Document text:
★ ★ ★ ★ ★ ★ ★

Some Relief Through Executive Orders
Since Congress still has not reached a decision on the next stimulus package, President Trump signed two executive orders on August 8.
The first requires the government to continue paying an extra $400 weekly stipend to people living on unemployment. This is only 75% of the $600 weekly stipend that they have been receiving since April – and in some cases, people will not receive the full $400. It all depends on whether states have the budget to contribute or not.
The second order puts student loan payments on pause through the end of the year. The original legislation was slated to come to a halt at the end of September, so this is an extension.
Where the Package Stands Now
There are a few areas of contention left in the stimulus package proposals:
Stimulus checks – This is one of the few places that the two parties are close to an agreement. The checks will likely be $1,200 for individuals, $2,400 for couples, and an extra $500 per dependent with an income cap. However, Congress has to approve this one so Americans are not likely to see stimulus checks for another month or more.
Eviction moratorium – President Trump included a provision for this in his executive order, but it was more of a suggestion that states prevent landlords from evicting tenants if possible. 40 million Americans could face eviction over the course of the coming months.
Additionally, many large corporations began announcing mass layoffs and furloughs at the beginning of the month. Companies include AT&T, Universal, and United Airlines. United Airlines alone is laying off or furloughing 36,000 employees, adding to the 18.1 million Americans who are currently unemployed.
The Potential Second Wave of Defaults
While it seems almost guaranteed that the October default wave is coming, there is likely to be another one on the heels of that one, beginning in January.

★ ★ ★ ★ ★ ★ ★

Supplied data:
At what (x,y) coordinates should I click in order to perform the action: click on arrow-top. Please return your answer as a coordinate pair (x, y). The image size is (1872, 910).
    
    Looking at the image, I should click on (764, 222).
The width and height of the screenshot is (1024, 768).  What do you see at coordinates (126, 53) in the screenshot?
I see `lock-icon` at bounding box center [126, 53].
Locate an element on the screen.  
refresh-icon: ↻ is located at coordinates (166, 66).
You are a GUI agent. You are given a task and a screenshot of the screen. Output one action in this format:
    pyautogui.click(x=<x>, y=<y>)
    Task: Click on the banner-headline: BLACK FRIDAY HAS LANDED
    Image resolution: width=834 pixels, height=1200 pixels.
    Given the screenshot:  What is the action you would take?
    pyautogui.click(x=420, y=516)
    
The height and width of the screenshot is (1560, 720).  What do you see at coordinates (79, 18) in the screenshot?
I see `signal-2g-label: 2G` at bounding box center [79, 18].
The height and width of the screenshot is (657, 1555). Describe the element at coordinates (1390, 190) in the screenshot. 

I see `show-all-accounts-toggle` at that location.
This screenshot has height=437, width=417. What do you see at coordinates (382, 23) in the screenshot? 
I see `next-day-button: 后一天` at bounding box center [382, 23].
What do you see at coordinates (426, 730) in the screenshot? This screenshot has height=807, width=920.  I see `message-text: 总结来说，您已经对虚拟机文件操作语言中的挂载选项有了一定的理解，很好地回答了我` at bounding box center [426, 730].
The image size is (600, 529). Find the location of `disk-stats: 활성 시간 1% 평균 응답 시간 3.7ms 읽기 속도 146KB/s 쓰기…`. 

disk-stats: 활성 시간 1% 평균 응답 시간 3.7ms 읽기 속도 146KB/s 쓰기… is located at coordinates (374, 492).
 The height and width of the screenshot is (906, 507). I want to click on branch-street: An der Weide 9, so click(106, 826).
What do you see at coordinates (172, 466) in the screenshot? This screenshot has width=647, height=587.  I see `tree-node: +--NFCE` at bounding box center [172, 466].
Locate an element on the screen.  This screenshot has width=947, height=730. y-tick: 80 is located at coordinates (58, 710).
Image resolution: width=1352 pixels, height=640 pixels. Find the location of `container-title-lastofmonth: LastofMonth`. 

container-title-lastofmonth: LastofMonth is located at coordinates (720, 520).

★ ★ ★ ★ ★ ★ ★

Problem 1: Name every company that the stimulus update text gives as announcing layoffs or furloughs.
Problem 2: How many lines of the listing contain the string "container"? Give only the number.

Exercise result 1: AT&T, Universal, and United Airlines

Exercise result 2: 2